• ABOUT THIS EXERCISE:
Copy the stretch of the multiple sclerosis article from "The study reports" through "form of MS.", substituting "last-resort" for "salvage".

• PROVIDED TEXT:

════

Multiple Sclerosis could be treated through a new strategy of replacing bone marrow with the body's own stem cells, claim researchers in Greece.
The research team from the Aristotle University of Thessaloniki Medical School in Greece kept track of 35 patients who had received stem cell transplants and observed how the aggressive form of the disease was halted in its progress. The process known as hematopoietic stem cell transplantation (HSCT) involved removing the immune cells in the bone marrow of a patient and replacing it with healthy stem cells. This was expected to stop the immune system from attacking its own nerves.
The study reports that 80 percent of patients receiving HSCT treatment had stabilized disease after five years. After 15 years, 25 per cent of the 35 patients have been stabilized. Only 2 participants died due to complication resulting from the transplant.
Study researcher Vasilios Kimiskidis states that this strategy should not be administered to everyone, but only to those who have the aggressive form of the disease. It needs to be viewed as a "salvage" therapy for the severest form of MS.
Richard Nash, MD, an oncologist and member of the Fred Hutchinson Cancer Research Center in Seattle, analyzes that it can be difficult for researchers to tell if an improvement would have happened naturally or if it is the result of treatment because patients sometimes go through periods where their disease appears to be dormant before it becomes active again.
Many studies looking into stem cell transplants are being done which will offer, it is hoped, more conclusive results. Till then, the treatment would have to be considered experimental in MS.

════

• DATASET EXCERPT:
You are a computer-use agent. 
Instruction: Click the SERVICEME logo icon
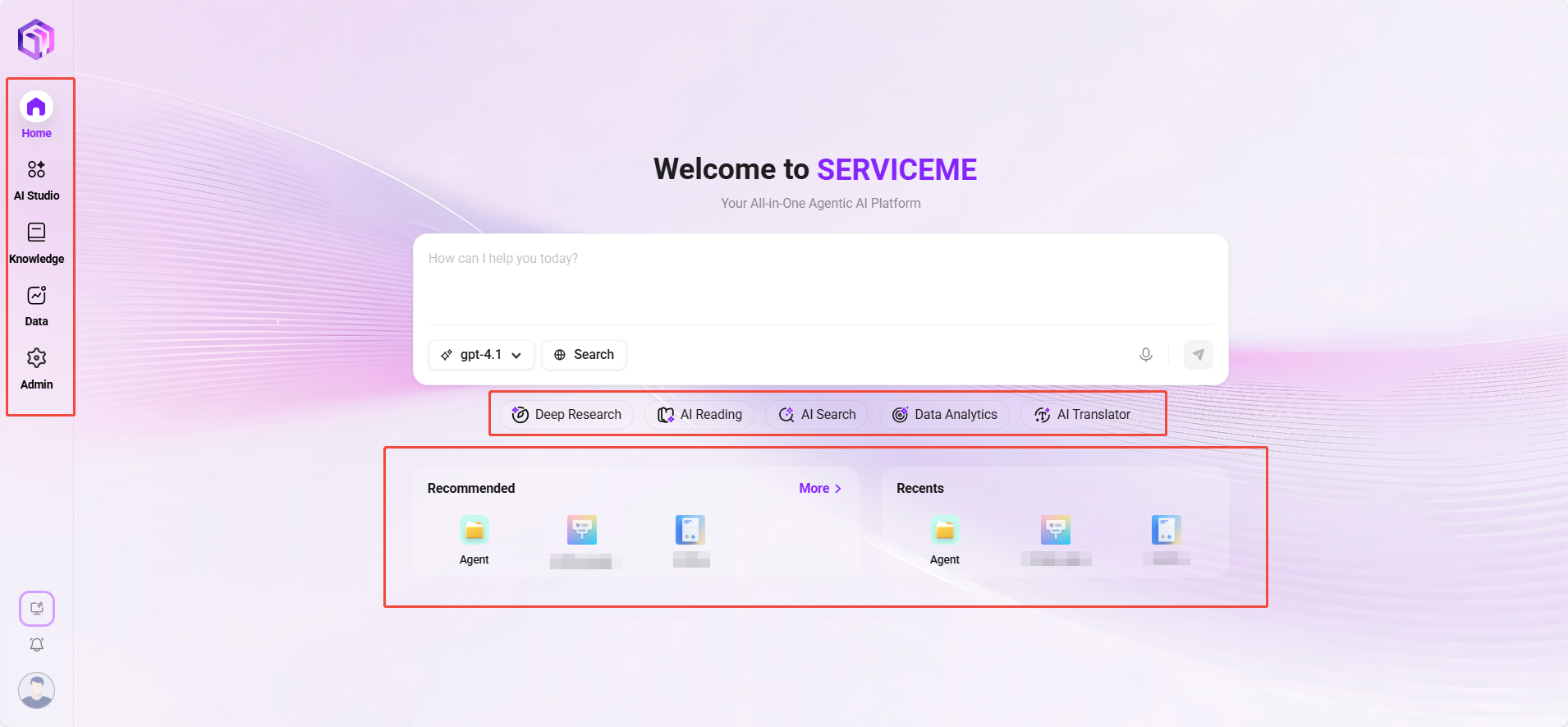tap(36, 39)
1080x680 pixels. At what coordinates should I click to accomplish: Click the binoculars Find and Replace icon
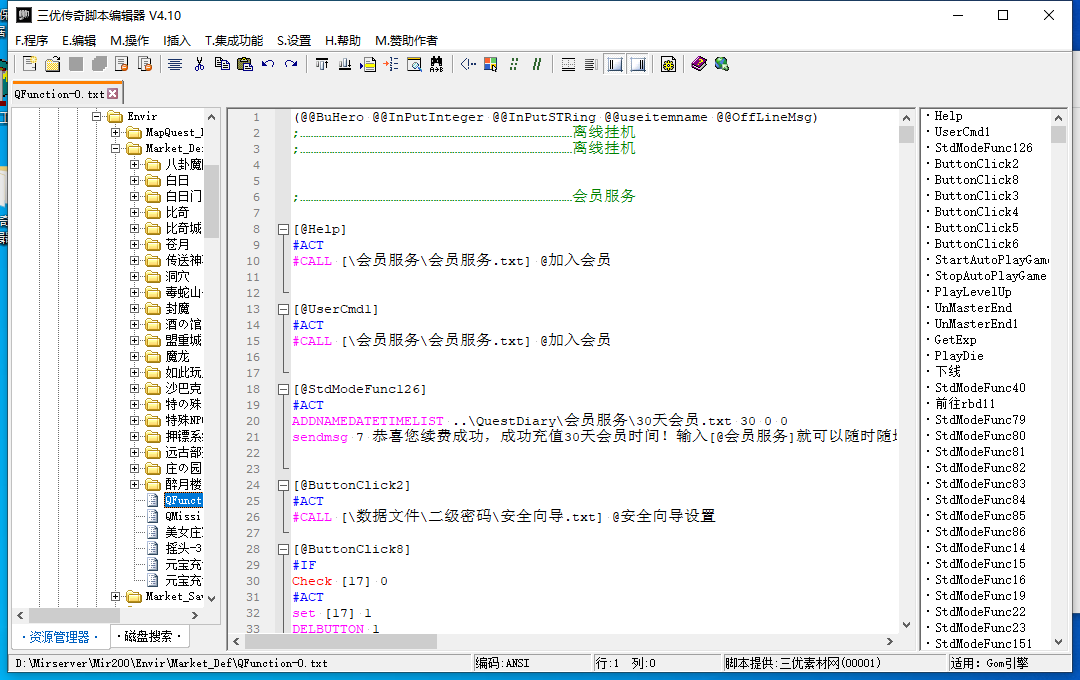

════

• RESULT BELOW:
The study reports that 80 percent of patients receiving HSCT treatment had stabilized disease after five years. After 15 years, 25 per cent of the 35 patients have been stabilized. Only 2 participants died due to complication resulting from the transplant.
Study researcher Vasilios Kimiskidis states that this strategy should not be administered to everyone, but only to those who have the aggressive form of the disease. It needs to be viewed as a "last-resort" therapy for the severest form of MS.